Ali Mohammad's capital was Aolna, in the district of Bareilly. After his death in 1749, Rehmat Khan became the 'Hafiz' or chief guardian of his sons during their minority. Ali Mohammad left six sons, Faizullah Khan and Abdullah Khan being elder sons. Before his death, he made arrangements to divide the Kingdom among them and asked Rehmat Khan to make solemn assurance and swore upon Koran to observe the promise. However in 1754, Hafiz Rehmat resolved no longer to regard the pledges and appropriated to themselves most valuable portions of Rohilkhand. The larger share was taken by Hafiz Rehmat and he virtually became the ruler. Smaller districts were assigned to Faizullah Khan and Abdullah Khan, elder sons of Ali Mohammad, and to several influential chiefs. This led to a confederation-like structure of government with the Nawab of Rohilkhand at its head and the Rohilla Chiefs in charge of their own Rohilla States answering to him especially in regards to military engagements.
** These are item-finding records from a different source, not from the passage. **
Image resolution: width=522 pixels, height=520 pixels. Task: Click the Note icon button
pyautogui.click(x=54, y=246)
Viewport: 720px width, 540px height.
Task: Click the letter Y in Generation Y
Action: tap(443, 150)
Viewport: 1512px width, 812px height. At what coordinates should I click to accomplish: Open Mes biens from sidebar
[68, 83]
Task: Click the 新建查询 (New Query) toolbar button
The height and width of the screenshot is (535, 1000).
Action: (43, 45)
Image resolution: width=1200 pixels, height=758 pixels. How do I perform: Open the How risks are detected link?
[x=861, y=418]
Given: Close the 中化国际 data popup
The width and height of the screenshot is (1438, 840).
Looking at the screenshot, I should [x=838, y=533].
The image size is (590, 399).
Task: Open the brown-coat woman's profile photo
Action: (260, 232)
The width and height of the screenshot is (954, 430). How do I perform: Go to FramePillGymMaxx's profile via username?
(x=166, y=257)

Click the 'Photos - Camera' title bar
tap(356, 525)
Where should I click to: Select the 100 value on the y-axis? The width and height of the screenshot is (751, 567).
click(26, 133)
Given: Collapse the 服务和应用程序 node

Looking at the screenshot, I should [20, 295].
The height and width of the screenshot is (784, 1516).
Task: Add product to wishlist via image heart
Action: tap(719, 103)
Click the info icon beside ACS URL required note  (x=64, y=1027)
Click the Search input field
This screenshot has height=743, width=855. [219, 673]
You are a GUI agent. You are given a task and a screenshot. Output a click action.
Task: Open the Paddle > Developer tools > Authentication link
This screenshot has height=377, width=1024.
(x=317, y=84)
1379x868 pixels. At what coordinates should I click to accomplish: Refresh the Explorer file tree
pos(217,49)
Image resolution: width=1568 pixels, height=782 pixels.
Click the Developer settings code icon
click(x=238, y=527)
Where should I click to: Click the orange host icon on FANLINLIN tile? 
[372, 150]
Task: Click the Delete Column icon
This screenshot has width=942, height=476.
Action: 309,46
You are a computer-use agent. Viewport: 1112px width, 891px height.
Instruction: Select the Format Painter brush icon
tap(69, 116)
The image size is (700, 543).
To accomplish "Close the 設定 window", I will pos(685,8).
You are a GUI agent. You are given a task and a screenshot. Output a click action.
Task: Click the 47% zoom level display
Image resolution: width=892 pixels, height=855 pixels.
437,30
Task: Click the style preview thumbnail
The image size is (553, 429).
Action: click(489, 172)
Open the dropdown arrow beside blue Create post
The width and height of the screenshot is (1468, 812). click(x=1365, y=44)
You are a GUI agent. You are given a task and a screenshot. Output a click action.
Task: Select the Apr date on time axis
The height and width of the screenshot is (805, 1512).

Although the council carried out to an extent its purpose, especially in the form of Najib-ad-Daula who often went to great lengths in securing Rohilkhand's safety and Futtee Khan who remained loyal to the royal family. Ultimately Rehmat Khan and Dundi Khan's machinations won out and Ali Mohammed Khan's children were in large part sidelined in the new government. Hafiz Rehmat died in 1774 Rohilla War and Faizullah Khan, eldest surviving son in the war became the newly acknowledged head. He signed a treaty where he retained his former territory in Rampur. Thus, The Rohilla State of Rampur was established by Nawab Faizullah Khan on 7 October 1774 in the presence of British Commander Colonel Champion, and remained a pliant state under British protection thereafter.

==== Rohilla States ====
The weakening of the central government led to the formation of around a dozen Rohilla states. Four of these states were created during the division of Rohilkhand at the request of the Afghan emperor, Ahmed Shah Abidali, for the sons of Nawab Ali Muhammad Khan:
1. Badaun (Nawab Abdullah Khan)
2. Moradabad (Nawab Saadullah Khan)
3. Rampur (Nawab Faizullah Khan)
4. Bareilly (Nawab Muhammad Yar Khan)

Many Rohilla chiefs also became independent after 1748. Notable Rohilla chieftaincies included:
1. Najibabad (Nawab Najib ad Daula)
2. Farrukhabad (Muhammad Khan Bangash)
3. Pilibhit (Hafiz Rehmat Khan)

===First Rohilla War===

Rohillas had sought assistance from the Nawab of Oudh Shuja-ud-Daula in 1772 to expel the Maratha Empire from Rohilkhand. However, they could not pay their debt back and in 1773, the Nawab decided to annexe their country. He appealed to Warren Hastings for assistance, which was given in return for a sum of forty lakhs of rupees. The Rohillas under Hafiz Rahmat Ali Khan were defeated by Colonel Alexander Champion on 23 April 1774 at the Battle of Miranpur Katra. The decisive battle, in which Hafiz Rahmat Khan died, caused the Rohillas to flee to the mountains near Loll Dong. Rohilkhand fell to Awadh, was plundered and occupied. The majority of the Rohillas left. A Rohilla state under British protection was set up in Rampur, and Faizullah Khan managed to become its Nawab. The kingdom of Rohilkhand was abolished, and afterwards became part of Oudh State.

==List of Nawabs==

| Nawab | Relation with previous Nawab | Rule |
Formation of Kingdom of Rohilkhand
| Nawab Ali Mohammed Khan | Founder | 1721–1748 |
| Nawab Abdullah Khan | Son | 1748–1754 |
| Nawab Saadullah Khan | Brother | 1754–1764 |
| Nawab Faizullah Khan | Brother | 1764–1774 |
Conquest by Oudh. Green row signifies the regency of Hafiz Rahmat Ali Khan.

== Demographics ==
There was an unusually large proportion of Muslim converts who represented a quarter of the population while the majority of the inhabitants were Hindu.